▸ What you have to do: Search the records for the string "dimensions". Copy each line where it occurs.

▸ Input:

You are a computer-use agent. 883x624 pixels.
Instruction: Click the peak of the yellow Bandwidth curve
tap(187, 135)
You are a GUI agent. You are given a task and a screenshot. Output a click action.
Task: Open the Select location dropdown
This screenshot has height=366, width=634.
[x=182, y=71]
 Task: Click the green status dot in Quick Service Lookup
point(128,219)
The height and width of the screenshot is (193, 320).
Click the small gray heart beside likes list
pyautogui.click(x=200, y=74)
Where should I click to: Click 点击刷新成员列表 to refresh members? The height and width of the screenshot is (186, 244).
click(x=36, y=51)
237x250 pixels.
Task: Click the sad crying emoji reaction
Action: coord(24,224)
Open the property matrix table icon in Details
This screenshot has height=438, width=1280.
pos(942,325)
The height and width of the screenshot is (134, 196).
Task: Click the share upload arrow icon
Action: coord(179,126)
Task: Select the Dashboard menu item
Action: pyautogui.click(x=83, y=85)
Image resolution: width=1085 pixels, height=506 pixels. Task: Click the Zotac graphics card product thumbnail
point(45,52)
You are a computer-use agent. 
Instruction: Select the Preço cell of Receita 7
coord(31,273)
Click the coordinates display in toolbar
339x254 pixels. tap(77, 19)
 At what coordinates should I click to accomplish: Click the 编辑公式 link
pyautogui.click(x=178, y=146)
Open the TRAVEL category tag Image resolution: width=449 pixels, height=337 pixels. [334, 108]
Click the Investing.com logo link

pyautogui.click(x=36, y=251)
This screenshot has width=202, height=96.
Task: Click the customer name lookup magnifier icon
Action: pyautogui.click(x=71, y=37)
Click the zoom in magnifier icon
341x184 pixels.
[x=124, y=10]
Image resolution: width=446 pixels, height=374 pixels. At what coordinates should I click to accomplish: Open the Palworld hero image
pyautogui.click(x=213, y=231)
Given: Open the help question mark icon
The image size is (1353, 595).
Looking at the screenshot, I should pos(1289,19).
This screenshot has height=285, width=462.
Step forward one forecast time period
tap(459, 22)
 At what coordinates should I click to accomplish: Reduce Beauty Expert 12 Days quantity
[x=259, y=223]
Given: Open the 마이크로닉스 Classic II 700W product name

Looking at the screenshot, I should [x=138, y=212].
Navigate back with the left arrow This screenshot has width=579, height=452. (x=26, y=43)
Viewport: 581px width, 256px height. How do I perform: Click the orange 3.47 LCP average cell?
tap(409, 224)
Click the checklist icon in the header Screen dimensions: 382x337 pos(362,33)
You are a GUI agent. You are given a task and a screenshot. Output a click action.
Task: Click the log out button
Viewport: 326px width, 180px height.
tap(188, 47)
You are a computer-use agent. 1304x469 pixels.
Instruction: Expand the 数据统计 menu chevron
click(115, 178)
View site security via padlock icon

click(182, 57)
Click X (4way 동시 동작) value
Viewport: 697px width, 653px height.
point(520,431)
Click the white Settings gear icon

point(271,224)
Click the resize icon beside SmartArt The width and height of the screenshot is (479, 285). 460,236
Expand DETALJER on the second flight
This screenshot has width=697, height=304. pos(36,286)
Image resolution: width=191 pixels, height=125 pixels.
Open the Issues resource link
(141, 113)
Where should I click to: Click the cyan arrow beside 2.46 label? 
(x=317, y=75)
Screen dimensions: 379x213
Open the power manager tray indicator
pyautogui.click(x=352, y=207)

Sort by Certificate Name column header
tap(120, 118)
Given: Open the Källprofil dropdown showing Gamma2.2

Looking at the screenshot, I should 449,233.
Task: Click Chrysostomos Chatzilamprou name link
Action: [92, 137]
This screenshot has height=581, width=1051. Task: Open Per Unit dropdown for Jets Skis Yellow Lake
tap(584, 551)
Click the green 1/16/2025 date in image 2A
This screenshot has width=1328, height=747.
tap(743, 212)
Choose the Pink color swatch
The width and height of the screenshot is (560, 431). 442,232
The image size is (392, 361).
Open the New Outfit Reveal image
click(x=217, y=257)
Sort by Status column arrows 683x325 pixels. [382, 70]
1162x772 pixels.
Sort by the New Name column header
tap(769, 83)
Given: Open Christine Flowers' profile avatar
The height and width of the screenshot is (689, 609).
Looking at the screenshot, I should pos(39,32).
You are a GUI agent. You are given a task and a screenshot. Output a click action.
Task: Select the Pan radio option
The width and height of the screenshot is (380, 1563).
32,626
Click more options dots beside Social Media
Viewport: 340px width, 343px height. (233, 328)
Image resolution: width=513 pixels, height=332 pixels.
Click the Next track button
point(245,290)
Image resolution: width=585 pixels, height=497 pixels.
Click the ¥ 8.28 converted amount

▸ Result:
Click the checklist icon in the header Screen dimensions: 382x337 pos(362,33)
Screen dimensions: 379x213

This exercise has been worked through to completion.